En un movimiento clave para la estabilidad monetaria, el Gobierno boliviano busca consolidar un tipo de cambio único este 2026. El ministro Gabriel Espinoza, si bien mantuvo la cautela sobre la fecha exacta para alcanzar este propósito, dejó clara la determinación del Ejecutivo por normalizar el mercado de divisas en el corto plazo.
El titular de Economía, informó que el mercado paralelo de divisas ha iniciado el año con una tendencia a la estabilización, situándose en un rango de entre Bs 9,20 y Bs 9,30. Enfatizó que la prioridad de su gestión es la convergencia hacia un tipo de cambio unificado, advirtiendo que la multiplicidad de cotizaciones representa una distorsión que impide el funcionamiento eficiente del sistema económico.

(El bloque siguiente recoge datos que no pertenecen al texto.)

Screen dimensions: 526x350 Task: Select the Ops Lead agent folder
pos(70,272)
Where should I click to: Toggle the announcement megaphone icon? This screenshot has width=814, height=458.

La autoridad adelantó que el Gobierno perfila una transición hacia un sistema de tipo de cambio unificado y flotante, donde el valor de la divisa sea determinado exclusivamente por las fuerzas del mercado. Así lo confirmó el Ministro Espinoza, quien situó esta reforma como un pilar estratégico en su reciente balance de gestión sobre el futuro de la política cambiaria en Bolivia.
El ministro Espinoza ratificó que la hoja de ruta del Ejecutivo apunta hacia la unificación cambiaria. Este modelo busca converger en un tipo de cambio único donde la cotización de la divisa sea determinada por las dinámicas de oferta y demanda del mercado, eliminando así las distorsiones actuales.
La postura del Gobierno es “la transición hacia un tipo de cambio unificado bajo un esquema de flotación”, declaró la autoridad ante la prensa. El funcionario precisó que la cotización debe determinarse orgánicamente, ajustándose a la dinámica de oferta y demanda de divisas dentro del mercado nacional.
Espinoza subrayó que este tipo de ajustes estratégicos suelen ejecutarse sin previo aviso para evitar especulaciones. No obstante, el funcionario manifestó su optimismo respecto a que la reforma de la política cambiaria se materialice en el transcurso del presente año.
Bolivia ha sostenido un esquema de tipo de cambio fijo durante más de una década, manteniendo inalterable la cotización oficial de Bs 6,96 para la venta y Bs 6,86 para la compra desde noviembre de 2011. Esta política, que operó sin fisuras en el mercado cambiario hasta el 2023, se consolidó como el eje gravitacional del modelo económico boliviano, actuando como un ancla de estabilidad que permitió controlar la inflación y brindar certidumbre a los agentes financieros durante un periodo de relativa calma cambiaria.
El panorama económico experimentó un quiebre crítico cuando la agudización de la crisis, alimentada por una severa escasez de divisas y una demanda asfixiante, fracturó el sistema cambiario vigente. Esta presión desencadenó la emergencia de un mercado paralelo de divisas que alcanzó niveles históricos, llevando la cotización del dólar a rozar los Bs 20 en su punto más álgido, de acuerdo con los reportes de transacciones del sector informal.
En respuesta a la actual coyuntura, el Banco Central de Bolivia (BCB) estableció una cotización referencial de mercado que sirve como ancla para las expectativas cambiarias, situando el dólar esta semana en Bs 8,64 para la compra y Bs 8,82 para la venta. Estas cifras reflejan un ligero repunte respecto al cierre del viernes previo, cuando la divisa cotizaba en Bs 8,59 y Bs 8,77 respectivamente, marcando así una tendencia de ajuste al alza en las operaciones financieras del país.
La fluctuación en la cotización referencial evidencia el protagonismo que ha recobrado el mercado en la determinación del valor de la divisa. Para el Ejecutivo, esta dinámica no es fortuita, sino que valida la hoja de ruta hacia un régimen de tipo de cambio flotante, donde la oferta y la demanda dicten el nuevo equilibrio monetario.
El Gobierno apuesta por un sistema unificado para terminar con la dualidad cambiaria y estabilizar el valor de la moneda. Pese a la expectativa, la arquitectura definitiva de esta medida sigue en fase de evaluación, mientras las autoridades sopesan los riesgos de volatilidad.